– Ты не хочешь сменить профессию? – спросил он, продолжая гладить ее тяжелые, словно бы литые волосы.

– Нет.

– Намерена продолжать возиться с цифрами?

– Да, – ответила она, оторвавшись на мгновение от его груди.

– Я против.

– Тогда поменяю. На кого?

– На врача-кардиолога.

– Хорошо.

– А я уволюсь со своей паршивой службы и сделаюсь твоим менеджером.

– Наладишь рекламу?

– Еще какую!

– Как это будет звучать?

– Пока не знаю. Это очень трудно выразить, не подумав… Данте Алигьери долго ломал голову, прежде чем сделал свою работу.

– Тебе не кажется, что он очень скучный?

– Каждый возраст рождает свое качество интереса, человечек… В литературе, бизнесе, любви, религии. В двадцать лет я не мог его читать, засыпал над страницей.

– А я просила папочку рассказывать про этого самого Данте. Он умел самые скучные вещи рассказывать невероятно интересно… Ему самому было интересно, знаешь… Он был как большой ребенок – так увлекался всем, так влюблялся бог знает в кого…

– А мама?

– О, мамочка его обожала… И потом она знала, что он великий ученый, поэтому прощала ему все… нет, я сказала неверно, она просто на все то не обращала внимания, это же не главное, это нижний этаж, а художники и поэты всегда живут в мансардах… то есть наверху… Им верх важнее, чем низ… Знаешь, как папа привил мне любовь к математике?

– Откуда же мне знать?

– Да, действительно…

– Расскажи.

– У тебя прошло сердце?

– Совершенно.

– Я тоже так думаю… Оно не молотит…

– Расскажи…

– Папа прекрасно изображал сказки… Он больше всего в литературе любил сказки… Когда он прочитал вашего писателя… Как же его… А, вспомнила, Хемингуэй… Вы странные люди, пишите «Хэмингвай», а читаете «Хемингуэй»… Вы, наверное, очень хитрые и скрытные… Как японцы… Те вообще себя закодировали в иероглифах… Так вот, когда папа прочитал «Фиесту», он сказал: «Это – сказочная книга». А он так лишь про Ибсена говорил, Чапека, Рабле и Шекспира… «Сказочные книги»… Да… Ну вот, он и начал путать меня с гусями, на которых летал Нильс, чтобы научить решать простейшие задачи… Я забыла, как он меня путал, втягивая в игру…

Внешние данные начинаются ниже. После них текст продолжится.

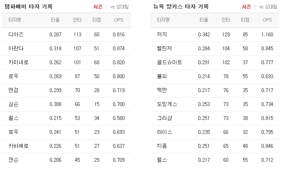Click 도밍게스 player name
Image resolution: width=281 pixels, height=174 pixels.
tap(167, 104)
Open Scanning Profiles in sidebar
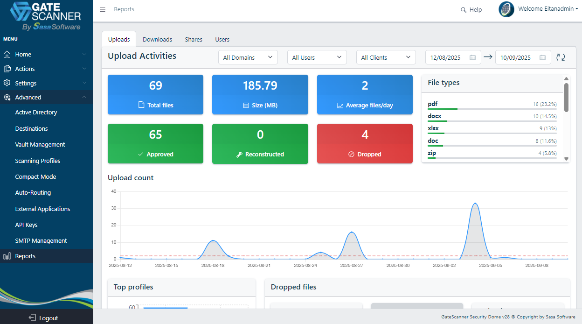582x324 pixels. click(x=38, y=161)
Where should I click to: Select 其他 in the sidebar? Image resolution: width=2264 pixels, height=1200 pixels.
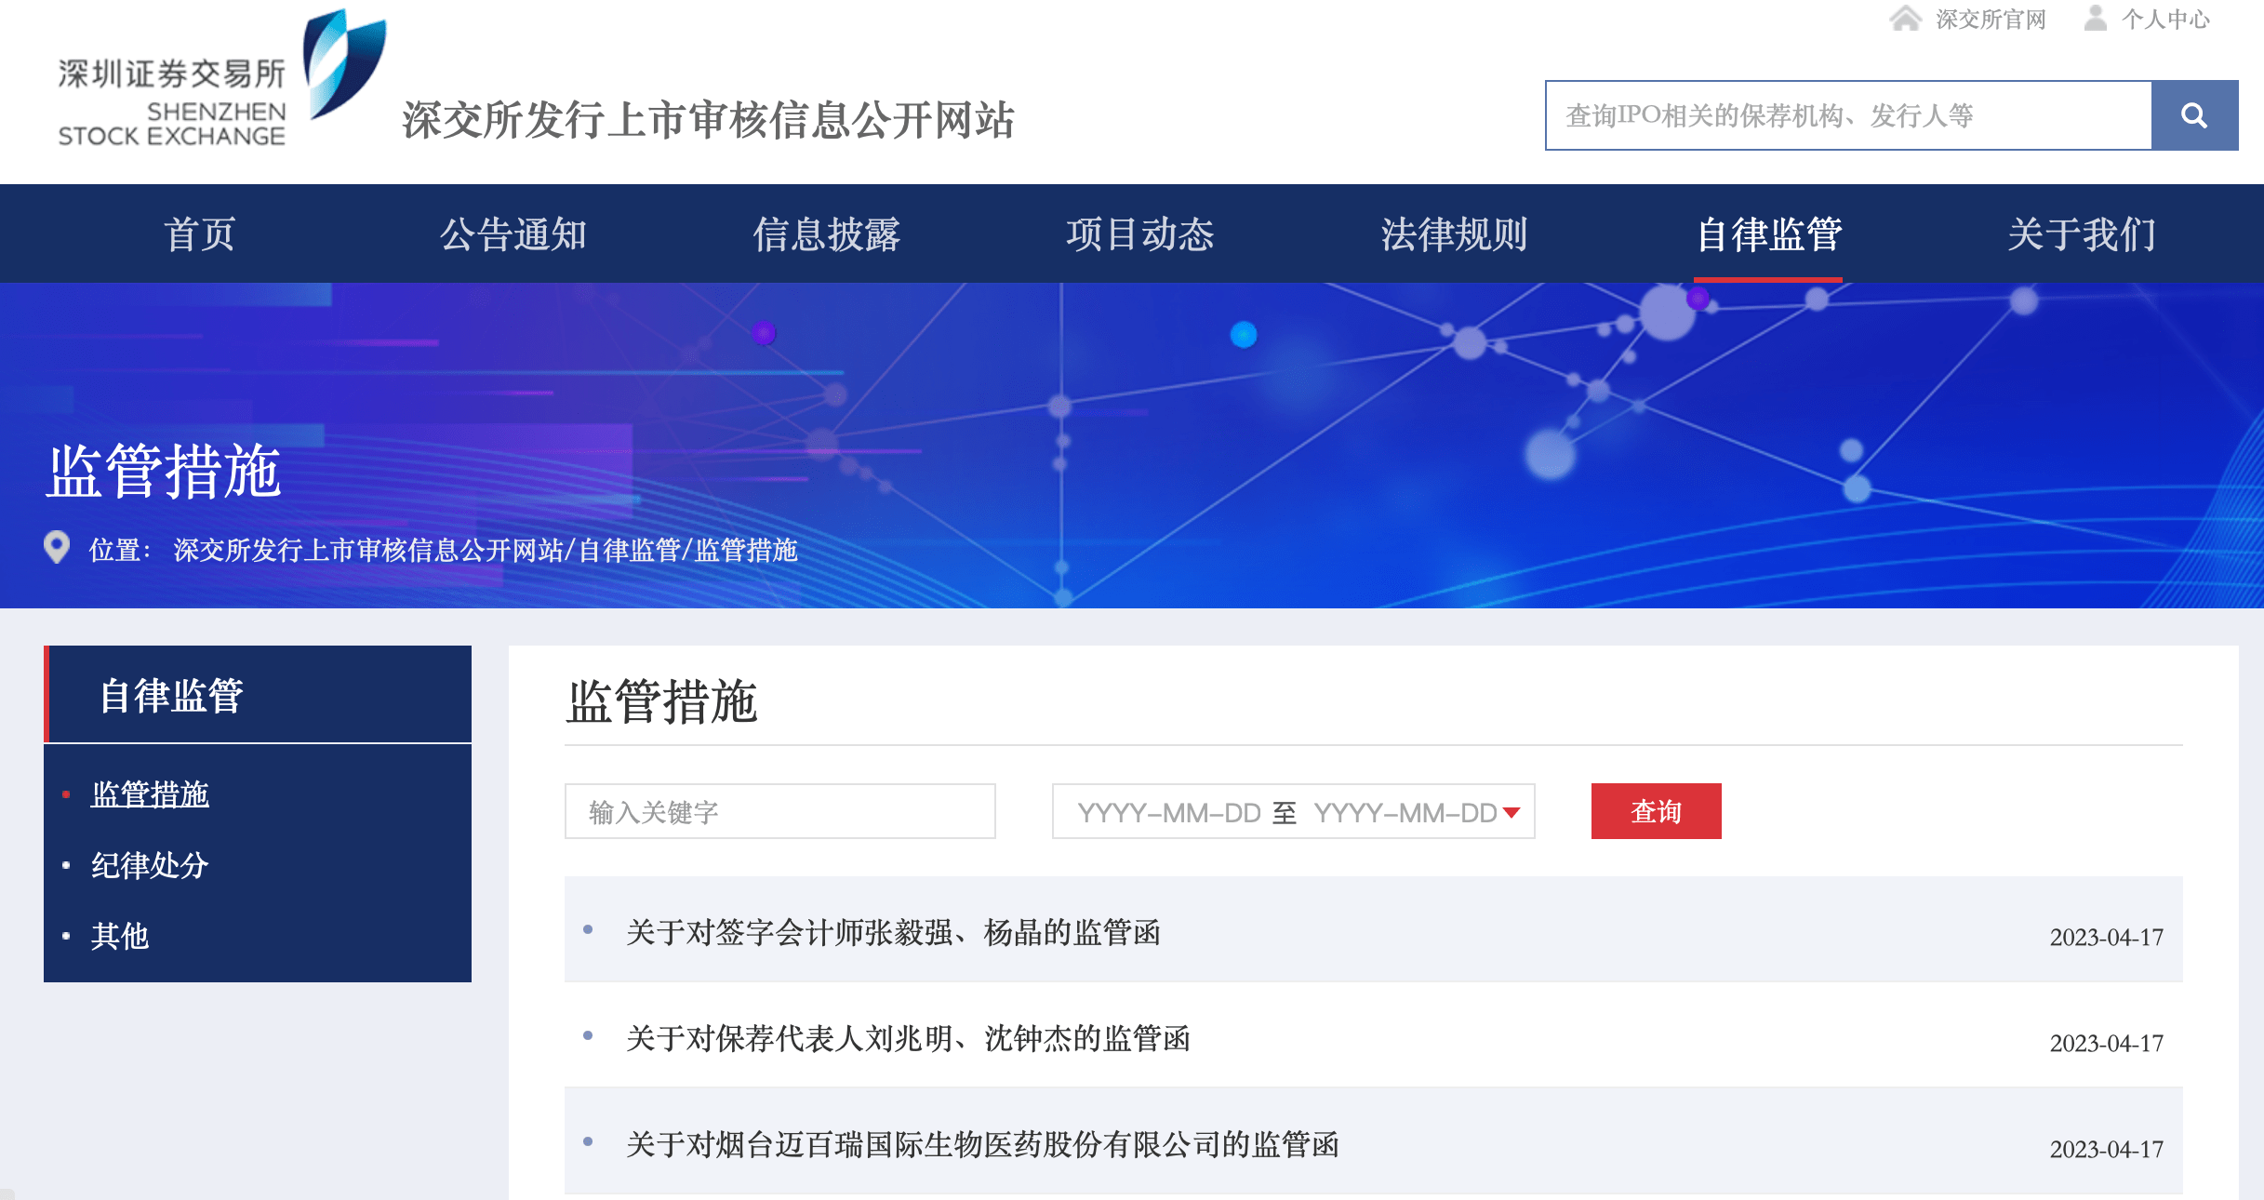coord(120,936)
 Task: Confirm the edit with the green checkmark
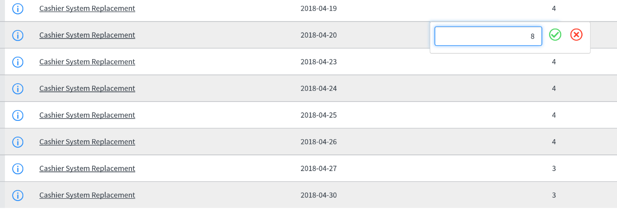click(555, 34)

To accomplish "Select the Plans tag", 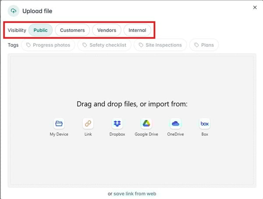I will pyautogui.click(x=204, y=45).
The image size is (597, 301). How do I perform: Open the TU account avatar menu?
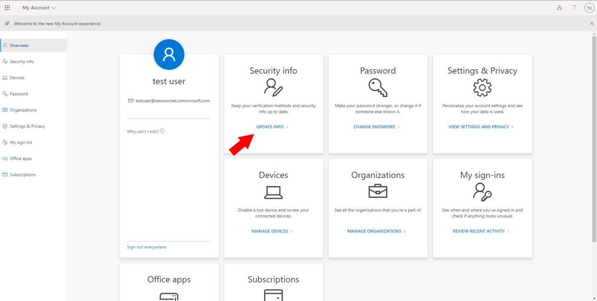pos(589,7)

– Родишь ребенка – вспомнишь.

«Ох, как же она замерла, – подумал он, – бедная девочка, каждое мое слово она просчитывает сейчас, она все время хочет мне сказать что-то и не решается, а я не должен помогать ей, это как подсматривать… А показывать свое всезнание – рискованно, да и есть ли оно? Обыкновенный навык работы, профессия. Дураку ясно, что просто так ее ко мне не привезли: со мной торговали ею, с нею – мной. Чего они требовали от нее?» И вдруг он услышал в себе вопрос, которого не имел права слышать: «Ты убежден, что требовали? А если вся операция рассчитана именно таким образом?»

– Закури-ка мне еще раз, а? – попросил он.

– О чем ты сейчас подумал? Ты подумал о чем-то дурном, да?

– Да.

– Скажи мне, о чем. Ну пожалуйста, скажи мне! Я думала тоже о дурном, скажи мне, прошу тебя!

– Скажу. Только мы сейчас с тобой оденемся и поедем в город, все равно не уснем после сегодняшнего.

– Вчерашнего. Сегодня уже завтра, милый. Три часа, люди спят.

– Это в Норвегии люди спят. Или в Штатах. Колбасники в Мюнхене тоже спят. А испанцы только-только начинают гулять. Одевайся. Едем.

– Куда?

– Увидишь.


Свернув от Пуэрто-дель-Соль направо, они проехали по маленьким улочкам до Пласа Майор, бросили машину на площади, окруженной коричневыми декорациями средневековых домов, спустились на улицу (улочку – так точнее) Чучиньерос; задержавшись на миг возле скульптурного креста в языках металлического пламени, Роумэн спросил:

– Знаешь, что это?

Криста покачала головой.

– Это памятник ста пятидесяти тысячам евреев, которых здесь сожгли инквизиторы.